In the forum thread on the Reformed view of the Lord's Supper, which book is recommended in reply to the request for a complete treatment?

— start of Provided text —

# The Reformed View of the Lord's Supper



## Coram Deo (May 27, 2007)

In the past year through many internet articles I have come to accept the Reformed view of the Lord's Supper which is Christ Spiritual Presence in the Bread and the Wine. I have also come to accept that the elements of the Lord's Supper must be bread and wine and I have also come to a weekly partaking of the Covenant meal.

Tonight since I was home sick my wife and I was listening to the "Wild Boar Podcast" by Pastor McMahon on the Lord's Supper and enjoyed them very much.

My question is, Does anybody know of a modern complete book on the Reformed view of the Lord's Supper that includes more details on the spiritual presence along with the bread and wine elements and a weekly partaking? A book that gives a complete Reformed view on the Lord's Supper in total detail?

Any thoughts?

Michael


----------



## RamistThomist (May 27, 2007)

Given for You: Reclaiming Calvin's Doctrine on the Lord's Supper.

Caveat emptor: Some have accused Mathison of being soft on paedocommunion, but to his credit he doesn't affirm it. He is just saying we need to given cogent responses to the most recent challenges, and to take the challenges seriously. That, contra some, is not an endorsement of paedocommunion.


----------



## Coram Deo (May 27, 2007)

Thanks,

Just wondering.. What view does he hold on wine use? and frequency of the Supper?




Draught Horse said:


> Given for You: Reclaiming Calvin's Doctrine on the Lord's Supper.
> 
> Caveat emptor: Some have accused Mathison of being soft on paedocommunion, but to his credit he doesn't affirm it. He is just saying we need to given cogent responses to the most recent challenges, and to take the challenges seriously. That, contra some, is not an endorsement of paedocommunion.


----------



## RamistThomist (May 27, 2007)

thunaer said:


> Thanks,
> 
> Just wondering.. What view does he hold on wine use? and frequency of the Supper?



Re Wine: only merlots are allowed. No cabernets.

Frequency: weekly.

I was kidding on the wine. He believes grape juice is not being faithful to scripture.


----------



## Coram Deo (May 27, 2007)

Great, Sounds like a wonderful book, except..

the paedo communion...

— end of Provided text —
— start of Entries shown —

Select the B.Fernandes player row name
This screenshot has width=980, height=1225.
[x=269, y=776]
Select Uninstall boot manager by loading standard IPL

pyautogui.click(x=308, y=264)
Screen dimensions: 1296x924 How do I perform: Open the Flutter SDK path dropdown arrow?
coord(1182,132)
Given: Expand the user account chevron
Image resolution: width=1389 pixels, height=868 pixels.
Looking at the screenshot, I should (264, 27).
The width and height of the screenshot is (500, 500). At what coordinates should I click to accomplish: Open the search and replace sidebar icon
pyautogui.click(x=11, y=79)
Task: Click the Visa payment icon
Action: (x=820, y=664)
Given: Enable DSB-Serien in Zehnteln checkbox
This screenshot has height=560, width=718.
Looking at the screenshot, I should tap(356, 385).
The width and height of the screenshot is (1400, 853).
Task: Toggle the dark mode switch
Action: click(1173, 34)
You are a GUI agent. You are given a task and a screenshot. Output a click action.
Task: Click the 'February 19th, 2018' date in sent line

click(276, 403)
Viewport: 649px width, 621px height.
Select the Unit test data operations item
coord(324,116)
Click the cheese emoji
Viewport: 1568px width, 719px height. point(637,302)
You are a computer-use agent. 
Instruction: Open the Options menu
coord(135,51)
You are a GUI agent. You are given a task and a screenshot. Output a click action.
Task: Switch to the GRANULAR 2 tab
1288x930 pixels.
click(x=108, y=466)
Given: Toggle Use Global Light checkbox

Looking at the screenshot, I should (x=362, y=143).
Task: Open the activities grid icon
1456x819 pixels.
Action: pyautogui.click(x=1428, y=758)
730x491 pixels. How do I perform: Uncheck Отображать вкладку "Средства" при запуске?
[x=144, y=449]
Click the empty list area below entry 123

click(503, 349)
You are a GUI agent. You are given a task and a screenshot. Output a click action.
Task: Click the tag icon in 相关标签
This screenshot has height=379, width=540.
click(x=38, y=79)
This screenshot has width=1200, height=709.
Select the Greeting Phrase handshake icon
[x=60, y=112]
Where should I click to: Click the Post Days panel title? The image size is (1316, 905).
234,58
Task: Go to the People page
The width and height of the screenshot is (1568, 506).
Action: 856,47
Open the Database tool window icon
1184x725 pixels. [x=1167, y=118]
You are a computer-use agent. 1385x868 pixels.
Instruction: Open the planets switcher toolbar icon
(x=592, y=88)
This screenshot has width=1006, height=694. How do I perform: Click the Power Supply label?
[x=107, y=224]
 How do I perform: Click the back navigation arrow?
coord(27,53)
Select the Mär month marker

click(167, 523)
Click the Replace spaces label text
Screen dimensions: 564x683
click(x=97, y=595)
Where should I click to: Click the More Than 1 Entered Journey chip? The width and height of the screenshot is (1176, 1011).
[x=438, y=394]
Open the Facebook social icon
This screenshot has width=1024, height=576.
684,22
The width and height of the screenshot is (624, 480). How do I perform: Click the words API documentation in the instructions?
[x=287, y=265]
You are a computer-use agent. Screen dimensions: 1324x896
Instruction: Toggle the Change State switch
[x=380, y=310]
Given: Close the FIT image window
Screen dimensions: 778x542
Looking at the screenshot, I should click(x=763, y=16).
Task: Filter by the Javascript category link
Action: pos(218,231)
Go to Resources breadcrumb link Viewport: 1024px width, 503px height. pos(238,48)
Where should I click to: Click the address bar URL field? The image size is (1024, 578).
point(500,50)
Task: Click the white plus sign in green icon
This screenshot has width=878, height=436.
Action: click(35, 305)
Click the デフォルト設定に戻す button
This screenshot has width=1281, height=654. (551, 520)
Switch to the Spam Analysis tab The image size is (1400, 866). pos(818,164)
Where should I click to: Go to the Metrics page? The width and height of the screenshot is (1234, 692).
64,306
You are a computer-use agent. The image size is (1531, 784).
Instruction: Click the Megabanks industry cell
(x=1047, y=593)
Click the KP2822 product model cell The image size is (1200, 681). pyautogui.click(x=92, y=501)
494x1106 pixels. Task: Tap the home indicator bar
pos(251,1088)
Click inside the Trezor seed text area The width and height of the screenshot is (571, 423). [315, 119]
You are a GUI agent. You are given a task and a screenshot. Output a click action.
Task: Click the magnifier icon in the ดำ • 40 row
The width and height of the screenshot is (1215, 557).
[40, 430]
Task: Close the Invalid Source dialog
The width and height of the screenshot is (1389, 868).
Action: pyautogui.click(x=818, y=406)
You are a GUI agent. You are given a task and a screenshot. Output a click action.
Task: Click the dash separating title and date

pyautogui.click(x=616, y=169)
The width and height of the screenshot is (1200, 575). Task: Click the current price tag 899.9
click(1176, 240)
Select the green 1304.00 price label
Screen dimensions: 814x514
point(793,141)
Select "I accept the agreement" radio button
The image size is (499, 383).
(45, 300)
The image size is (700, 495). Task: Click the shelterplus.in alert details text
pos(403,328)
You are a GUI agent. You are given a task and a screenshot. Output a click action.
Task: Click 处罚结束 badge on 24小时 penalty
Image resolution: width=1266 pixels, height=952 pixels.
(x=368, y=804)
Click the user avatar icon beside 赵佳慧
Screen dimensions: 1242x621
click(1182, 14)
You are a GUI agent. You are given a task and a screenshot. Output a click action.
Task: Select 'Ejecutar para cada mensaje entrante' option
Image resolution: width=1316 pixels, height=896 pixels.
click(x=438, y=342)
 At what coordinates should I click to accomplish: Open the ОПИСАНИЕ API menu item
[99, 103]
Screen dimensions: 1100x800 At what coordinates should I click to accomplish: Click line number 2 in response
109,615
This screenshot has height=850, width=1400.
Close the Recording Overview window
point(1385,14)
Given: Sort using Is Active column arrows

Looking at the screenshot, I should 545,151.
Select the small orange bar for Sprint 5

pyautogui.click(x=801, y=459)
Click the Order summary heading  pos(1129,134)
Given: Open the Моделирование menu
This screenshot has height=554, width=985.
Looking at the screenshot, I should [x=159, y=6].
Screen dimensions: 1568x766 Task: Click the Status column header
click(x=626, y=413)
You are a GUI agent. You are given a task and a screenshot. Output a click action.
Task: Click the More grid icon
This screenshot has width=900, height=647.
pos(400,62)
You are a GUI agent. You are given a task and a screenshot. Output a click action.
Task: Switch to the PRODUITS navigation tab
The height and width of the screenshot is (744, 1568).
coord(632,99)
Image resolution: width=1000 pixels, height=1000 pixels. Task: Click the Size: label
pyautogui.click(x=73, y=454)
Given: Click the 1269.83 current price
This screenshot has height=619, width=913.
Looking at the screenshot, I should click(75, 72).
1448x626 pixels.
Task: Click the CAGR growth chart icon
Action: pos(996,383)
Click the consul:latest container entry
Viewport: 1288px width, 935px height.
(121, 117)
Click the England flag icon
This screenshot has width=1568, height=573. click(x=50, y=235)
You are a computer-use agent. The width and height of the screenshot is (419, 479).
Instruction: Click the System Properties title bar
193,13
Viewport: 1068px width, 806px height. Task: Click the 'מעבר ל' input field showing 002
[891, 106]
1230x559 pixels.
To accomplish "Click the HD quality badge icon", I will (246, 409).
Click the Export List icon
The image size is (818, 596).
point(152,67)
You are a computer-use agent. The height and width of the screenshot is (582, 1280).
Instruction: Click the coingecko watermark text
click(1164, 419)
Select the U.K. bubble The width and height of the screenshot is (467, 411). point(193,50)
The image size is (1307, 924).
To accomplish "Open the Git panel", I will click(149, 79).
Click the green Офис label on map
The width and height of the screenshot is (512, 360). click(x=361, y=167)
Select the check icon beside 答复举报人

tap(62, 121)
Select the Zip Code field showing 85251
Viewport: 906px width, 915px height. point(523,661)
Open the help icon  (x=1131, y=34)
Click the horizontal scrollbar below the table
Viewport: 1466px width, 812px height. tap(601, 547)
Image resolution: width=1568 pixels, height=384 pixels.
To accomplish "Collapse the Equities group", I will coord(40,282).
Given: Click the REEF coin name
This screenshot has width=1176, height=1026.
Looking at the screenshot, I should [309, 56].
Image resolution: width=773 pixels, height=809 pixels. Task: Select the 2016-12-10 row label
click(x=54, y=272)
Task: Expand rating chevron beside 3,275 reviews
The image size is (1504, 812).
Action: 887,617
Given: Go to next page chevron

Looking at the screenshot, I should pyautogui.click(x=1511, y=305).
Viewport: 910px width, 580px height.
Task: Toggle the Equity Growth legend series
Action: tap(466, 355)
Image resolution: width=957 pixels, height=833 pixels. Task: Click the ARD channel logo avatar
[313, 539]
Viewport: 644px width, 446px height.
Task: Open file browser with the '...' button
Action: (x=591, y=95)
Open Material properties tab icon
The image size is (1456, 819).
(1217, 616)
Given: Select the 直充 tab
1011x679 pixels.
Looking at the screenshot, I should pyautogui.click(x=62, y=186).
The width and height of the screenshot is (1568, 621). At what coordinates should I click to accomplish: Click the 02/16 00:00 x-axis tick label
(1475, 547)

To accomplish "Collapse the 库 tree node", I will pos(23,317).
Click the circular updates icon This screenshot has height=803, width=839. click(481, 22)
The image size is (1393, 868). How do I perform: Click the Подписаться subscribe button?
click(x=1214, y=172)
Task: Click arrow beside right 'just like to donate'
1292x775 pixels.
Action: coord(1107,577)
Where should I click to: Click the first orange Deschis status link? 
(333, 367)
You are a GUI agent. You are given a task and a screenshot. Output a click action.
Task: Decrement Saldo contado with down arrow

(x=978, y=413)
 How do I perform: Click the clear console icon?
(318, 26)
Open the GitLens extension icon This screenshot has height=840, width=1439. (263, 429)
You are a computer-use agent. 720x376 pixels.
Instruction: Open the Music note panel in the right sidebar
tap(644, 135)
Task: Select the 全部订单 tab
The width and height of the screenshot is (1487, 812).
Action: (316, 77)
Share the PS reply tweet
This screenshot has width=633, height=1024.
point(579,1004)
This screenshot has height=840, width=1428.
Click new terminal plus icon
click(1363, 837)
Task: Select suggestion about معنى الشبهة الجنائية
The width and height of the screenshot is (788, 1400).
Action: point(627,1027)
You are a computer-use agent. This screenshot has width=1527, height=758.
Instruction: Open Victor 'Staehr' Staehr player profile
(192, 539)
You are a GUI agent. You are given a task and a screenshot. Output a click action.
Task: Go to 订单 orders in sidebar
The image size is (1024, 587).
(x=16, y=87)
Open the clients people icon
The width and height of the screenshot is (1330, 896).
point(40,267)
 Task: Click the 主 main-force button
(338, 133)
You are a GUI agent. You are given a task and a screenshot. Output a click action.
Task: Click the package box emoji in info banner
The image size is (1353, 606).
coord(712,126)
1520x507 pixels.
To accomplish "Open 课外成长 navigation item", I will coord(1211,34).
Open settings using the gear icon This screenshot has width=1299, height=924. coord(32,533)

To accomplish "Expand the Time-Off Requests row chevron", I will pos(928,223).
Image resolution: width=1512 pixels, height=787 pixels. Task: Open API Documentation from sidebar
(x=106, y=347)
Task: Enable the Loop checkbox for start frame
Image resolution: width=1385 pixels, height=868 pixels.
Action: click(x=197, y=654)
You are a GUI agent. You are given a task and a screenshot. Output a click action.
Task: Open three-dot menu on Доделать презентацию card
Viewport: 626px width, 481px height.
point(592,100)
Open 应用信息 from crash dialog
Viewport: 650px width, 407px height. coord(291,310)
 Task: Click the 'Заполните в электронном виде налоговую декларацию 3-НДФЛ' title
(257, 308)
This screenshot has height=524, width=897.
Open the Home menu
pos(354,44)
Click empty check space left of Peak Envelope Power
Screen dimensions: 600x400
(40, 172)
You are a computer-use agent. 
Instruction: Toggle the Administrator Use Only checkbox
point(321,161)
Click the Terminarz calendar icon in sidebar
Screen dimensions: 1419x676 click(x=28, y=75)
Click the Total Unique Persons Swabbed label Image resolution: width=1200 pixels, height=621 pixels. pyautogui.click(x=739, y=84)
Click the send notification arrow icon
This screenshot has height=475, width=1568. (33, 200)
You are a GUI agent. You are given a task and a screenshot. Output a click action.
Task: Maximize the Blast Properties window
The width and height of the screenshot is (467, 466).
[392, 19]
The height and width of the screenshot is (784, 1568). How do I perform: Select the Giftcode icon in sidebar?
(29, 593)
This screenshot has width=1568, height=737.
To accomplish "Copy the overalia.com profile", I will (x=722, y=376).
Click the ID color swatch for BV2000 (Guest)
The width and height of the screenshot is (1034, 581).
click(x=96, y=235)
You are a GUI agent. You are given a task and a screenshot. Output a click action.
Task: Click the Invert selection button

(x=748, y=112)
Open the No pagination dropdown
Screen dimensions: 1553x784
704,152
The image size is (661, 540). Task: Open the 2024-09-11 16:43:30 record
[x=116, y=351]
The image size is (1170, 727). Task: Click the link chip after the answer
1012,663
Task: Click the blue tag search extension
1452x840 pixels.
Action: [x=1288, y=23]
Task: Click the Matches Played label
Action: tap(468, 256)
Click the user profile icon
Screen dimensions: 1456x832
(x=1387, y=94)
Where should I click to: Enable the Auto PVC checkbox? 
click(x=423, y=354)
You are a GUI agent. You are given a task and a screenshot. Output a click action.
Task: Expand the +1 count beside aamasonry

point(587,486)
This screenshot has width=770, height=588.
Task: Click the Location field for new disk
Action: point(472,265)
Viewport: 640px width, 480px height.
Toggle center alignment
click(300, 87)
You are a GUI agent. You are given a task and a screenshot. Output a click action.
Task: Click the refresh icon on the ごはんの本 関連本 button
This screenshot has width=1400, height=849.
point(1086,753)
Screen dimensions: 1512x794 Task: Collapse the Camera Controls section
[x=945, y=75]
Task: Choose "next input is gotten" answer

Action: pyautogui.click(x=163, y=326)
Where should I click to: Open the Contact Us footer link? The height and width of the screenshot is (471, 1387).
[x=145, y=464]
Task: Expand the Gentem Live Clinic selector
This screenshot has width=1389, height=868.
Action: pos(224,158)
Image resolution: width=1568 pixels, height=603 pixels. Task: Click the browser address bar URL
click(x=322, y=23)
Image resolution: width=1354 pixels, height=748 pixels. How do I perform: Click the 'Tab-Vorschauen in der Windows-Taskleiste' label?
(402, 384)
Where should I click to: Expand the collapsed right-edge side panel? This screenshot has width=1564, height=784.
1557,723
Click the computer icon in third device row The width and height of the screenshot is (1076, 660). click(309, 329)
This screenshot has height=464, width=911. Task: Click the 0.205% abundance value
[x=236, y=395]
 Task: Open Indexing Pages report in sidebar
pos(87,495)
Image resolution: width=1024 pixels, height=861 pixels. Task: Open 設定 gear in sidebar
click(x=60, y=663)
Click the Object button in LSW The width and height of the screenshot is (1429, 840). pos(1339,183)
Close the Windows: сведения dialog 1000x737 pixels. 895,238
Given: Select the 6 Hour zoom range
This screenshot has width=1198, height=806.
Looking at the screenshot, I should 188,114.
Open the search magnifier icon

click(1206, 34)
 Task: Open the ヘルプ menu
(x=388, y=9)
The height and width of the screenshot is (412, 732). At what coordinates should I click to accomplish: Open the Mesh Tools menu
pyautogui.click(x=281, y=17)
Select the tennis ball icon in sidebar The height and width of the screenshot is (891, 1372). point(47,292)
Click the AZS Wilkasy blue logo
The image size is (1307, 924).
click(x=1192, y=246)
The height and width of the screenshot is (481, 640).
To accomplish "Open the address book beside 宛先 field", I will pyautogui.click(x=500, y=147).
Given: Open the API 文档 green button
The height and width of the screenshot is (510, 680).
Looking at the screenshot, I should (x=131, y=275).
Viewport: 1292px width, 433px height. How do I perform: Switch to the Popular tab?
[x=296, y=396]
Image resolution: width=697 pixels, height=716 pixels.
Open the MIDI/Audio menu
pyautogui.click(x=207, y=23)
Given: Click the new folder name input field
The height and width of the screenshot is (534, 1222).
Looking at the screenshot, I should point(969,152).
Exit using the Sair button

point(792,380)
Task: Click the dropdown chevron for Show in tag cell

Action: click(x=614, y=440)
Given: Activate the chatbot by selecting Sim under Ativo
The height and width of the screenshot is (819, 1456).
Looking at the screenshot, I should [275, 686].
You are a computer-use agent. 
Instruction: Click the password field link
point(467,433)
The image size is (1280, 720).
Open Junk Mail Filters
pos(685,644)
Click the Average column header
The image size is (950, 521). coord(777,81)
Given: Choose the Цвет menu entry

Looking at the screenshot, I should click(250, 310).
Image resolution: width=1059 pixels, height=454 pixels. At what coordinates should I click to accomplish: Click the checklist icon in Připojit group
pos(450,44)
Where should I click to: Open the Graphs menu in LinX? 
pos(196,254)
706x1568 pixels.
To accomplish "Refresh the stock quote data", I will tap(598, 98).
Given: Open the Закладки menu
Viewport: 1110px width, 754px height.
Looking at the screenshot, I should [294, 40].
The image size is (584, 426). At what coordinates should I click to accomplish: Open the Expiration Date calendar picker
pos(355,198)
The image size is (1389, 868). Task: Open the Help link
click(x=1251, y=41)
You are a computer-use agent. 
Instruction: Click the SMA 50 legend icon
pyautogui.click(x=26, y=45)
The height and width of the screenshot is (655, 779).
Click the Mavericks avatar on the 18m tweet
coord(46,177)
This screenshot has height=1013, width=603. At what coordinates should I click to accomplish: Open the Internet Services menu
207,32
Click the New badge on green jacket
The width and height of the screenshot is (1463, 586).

— end of Entries shown —

Reply ::
Given for You: Reclaiming Calvin's Doctrine on the Lord's Supper